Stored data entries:
◇ ◇ ◇

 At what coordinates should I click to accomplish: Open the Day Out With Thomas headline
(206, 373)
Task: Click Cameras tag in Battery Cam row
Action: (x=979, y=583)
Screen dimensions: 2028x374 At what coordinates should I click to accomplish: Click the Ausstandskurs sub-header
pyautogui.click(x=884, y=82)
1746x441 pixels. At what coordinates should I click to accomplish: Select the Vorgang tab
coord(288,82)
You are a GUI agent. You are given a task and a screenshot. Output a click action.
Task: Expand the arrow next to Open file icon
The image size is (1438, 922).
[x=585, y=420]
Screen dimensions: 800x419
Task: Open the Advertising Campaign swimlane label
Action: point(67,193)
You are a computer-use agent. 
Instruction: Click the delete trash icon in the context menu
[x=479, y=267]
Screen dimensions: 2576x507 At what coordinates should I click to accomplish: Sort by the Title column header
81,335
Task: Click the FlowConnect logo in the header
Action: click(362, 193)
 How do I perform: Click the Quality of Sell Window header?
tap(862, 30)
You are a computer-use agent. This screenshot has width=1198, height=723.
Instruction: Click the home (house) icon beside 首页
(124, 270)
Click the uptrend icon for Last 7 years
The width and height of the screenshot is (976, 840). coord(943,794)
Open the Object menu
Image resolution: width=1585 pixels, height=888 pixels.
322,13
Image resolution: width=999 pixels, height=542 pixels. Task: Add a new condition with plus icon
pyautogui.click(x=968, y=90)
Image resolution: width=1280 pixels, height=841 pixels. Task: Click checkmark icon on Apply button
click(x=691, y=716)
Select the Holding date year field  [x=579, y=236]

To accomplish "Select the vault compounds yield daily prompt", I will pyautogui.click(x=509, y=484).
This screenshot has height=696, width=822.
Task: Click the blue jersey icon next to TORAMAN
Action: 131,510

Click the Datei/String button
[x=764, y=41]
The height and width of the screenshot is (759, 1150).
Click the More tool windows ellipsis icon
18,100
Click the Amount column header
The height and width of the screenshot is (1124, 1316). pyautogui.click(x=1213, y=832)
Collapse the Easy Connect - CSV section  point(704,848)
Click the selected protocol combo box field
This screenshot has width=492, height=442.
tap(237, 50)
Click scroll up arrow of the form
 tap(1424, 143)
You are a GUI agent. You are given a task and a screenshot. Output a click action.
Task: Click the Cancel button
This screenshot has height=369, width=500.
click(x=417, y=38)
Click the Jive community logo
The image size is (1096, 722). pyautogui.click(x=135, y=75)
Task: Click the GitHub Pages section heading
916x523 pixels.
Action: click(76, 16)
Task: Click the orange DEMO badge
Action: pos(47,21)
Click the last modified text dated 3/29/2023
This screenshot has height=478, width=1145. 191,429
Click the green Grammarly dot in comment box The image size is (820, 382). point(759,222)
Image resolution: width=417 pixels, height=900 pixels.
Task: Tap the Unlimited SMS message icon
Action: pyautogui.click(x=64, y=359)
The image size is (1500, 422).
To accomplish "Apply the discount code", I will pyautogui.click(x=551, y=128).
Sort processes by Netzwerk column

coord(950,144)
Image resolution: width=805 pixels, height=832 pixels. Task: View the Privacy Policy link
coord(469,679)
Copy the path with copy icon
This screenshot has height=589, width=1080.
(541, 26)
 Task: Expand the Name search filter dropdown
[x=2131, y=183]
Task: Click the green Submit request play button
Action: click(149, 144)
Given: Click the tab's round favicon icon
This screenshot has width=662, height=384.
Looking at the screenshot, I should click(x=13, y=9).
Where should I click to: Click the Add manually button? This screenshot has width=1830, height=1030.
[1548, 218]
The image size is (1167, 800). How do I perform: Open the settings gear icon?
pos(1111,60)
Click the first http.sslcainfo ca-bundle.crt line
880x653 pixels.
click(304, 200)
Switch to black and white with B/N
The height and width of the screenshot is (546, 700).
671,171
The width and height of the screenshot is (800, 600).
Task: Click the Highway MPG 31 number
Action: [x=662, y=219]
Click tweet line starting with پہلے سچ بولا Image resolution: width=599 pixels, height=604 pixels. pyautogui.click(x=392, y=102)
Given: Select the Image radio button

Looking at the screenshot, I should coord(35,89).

◇ ◇ ◇

▶ [Your objective]: From the data above, count the lines that hold the string "computer". Reply with only that number.

▶ [Response to this exercise]: 2